§ Requirement
Lines before the one holding "The image size" are not wanted. Please copy that line and everything after it to the end of the records, exactly, skipping pictures.

§ Provided material

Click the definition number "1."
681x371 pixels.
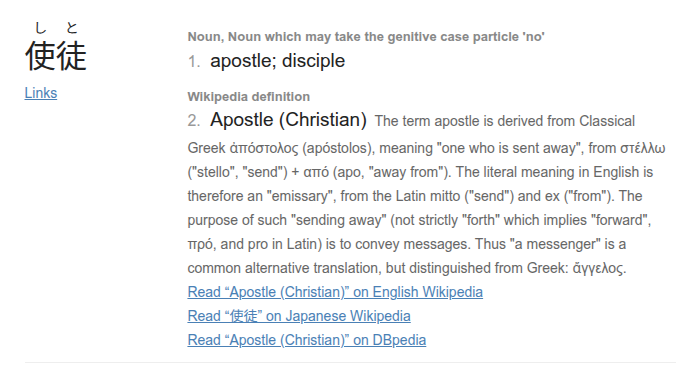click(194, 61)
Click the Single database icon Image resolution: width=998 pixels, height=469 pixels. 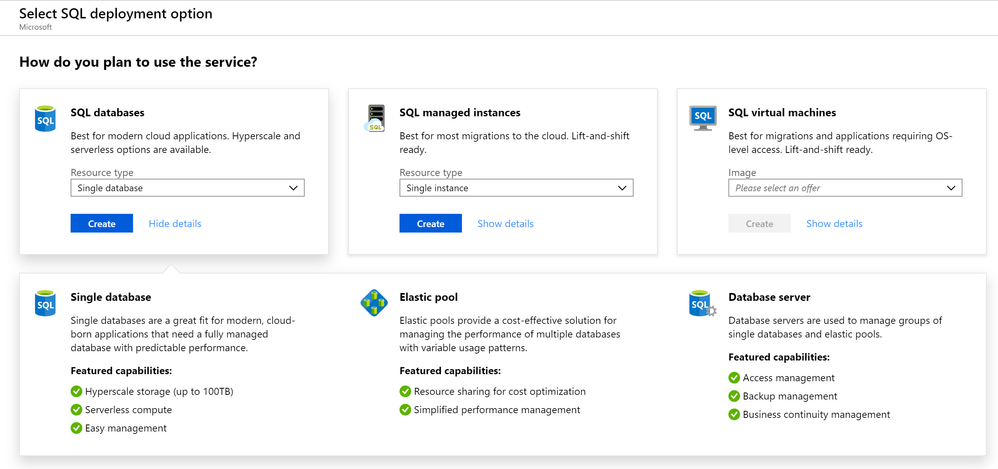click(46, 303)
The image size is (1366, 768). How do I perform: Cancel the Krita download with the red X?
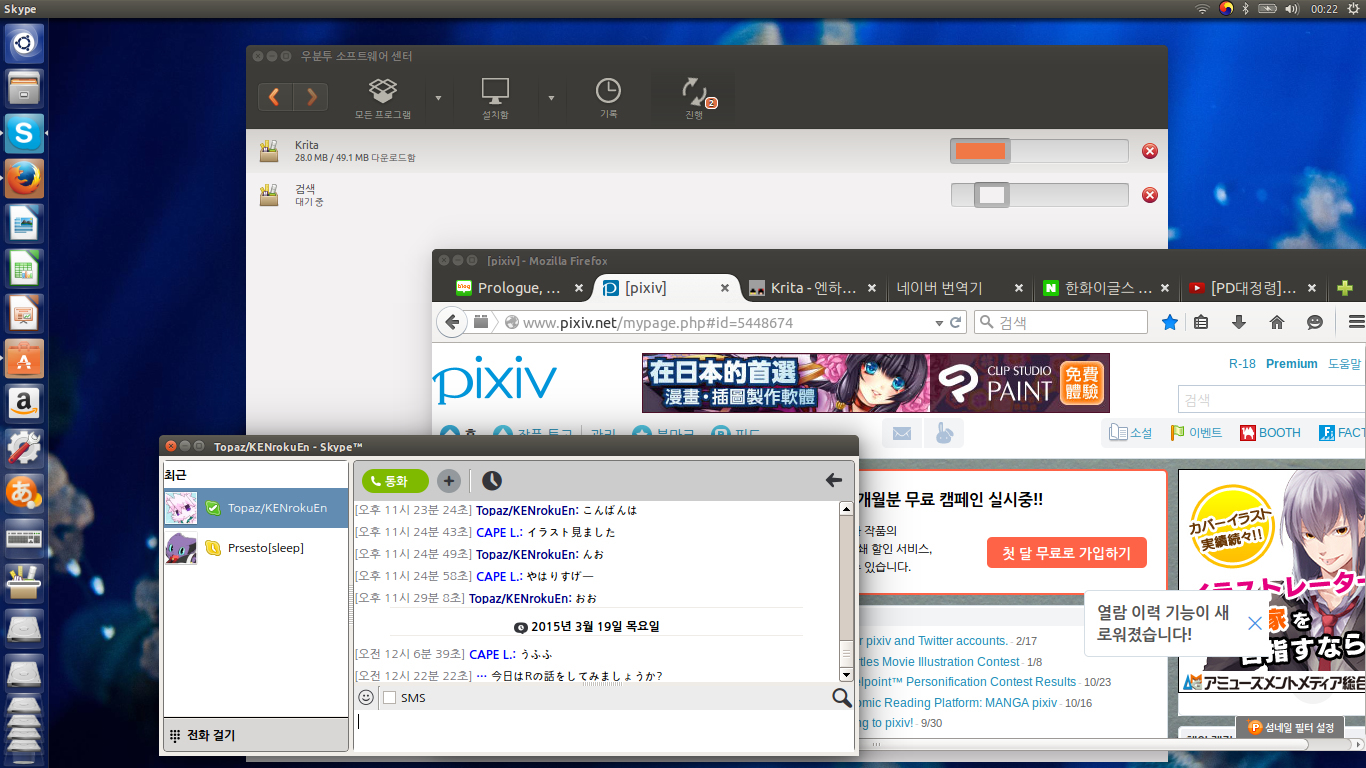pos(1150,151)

§ Solution to the exercise
The image size is (1366, 768). How do I perform: Cancel the Krita download with the red X?
pos(1150,151)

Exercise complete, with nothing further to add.